I spent time Hunter than any other abilities, but they all follow the exact same pattern. They are just like a tug-of-war with the Cheap OSRS gold game itself: as levels start to need more experience, you learn more effective ways to train. As grindy as Runescape is, as long as you really feel like you're about keeping up with the ever-lengthening EXP bar, and as long as you have a very clear target in sight, it is never too daunting. But many skills plateau disappointingly early on. The defibrillating shock of unlocking a new training method becomes painfully infrequent.

I know from experience that it only gets worse when skills reach the 90s, where a single level can take dozens of hours of the same activity. The EXP pub keeps getting larger but there's nothing new to do in sight, which is where leveling skills starts to get boring.

I found the crafting skills particularly dull. To how to get money on old school runescape train Herblore, for instance, you withdraw inventory following inventory of herbs and water from your storage, you then just watch your character combine them.
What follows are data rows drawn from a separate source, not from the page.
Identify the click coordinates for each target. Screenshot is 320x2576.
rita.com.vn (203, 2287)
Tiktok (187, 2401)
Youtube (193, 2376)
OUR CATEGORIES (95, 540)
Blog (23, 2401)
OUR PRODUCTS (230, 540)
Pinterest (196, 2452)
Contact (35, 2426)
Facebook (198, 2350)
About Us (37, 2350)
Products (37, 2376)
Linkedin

It's a slow process which never meaningfully affects, because unlike putting different traps in Hunter, no matter what potion you're making, you're always doing the same thing. These kinds of abilities are at their worst when you're losing money on the offer. They feel like a second task you have to pay for.

Various other abilities, such as Agility, feel incongruous. Agility enables you to access time-saving shortcuts around the Earth, however you train it by running circles around rote obstacle courses. Agility is lively and beneficial in action, but training it is a chore that is completely divorced from what you actually use the skill for.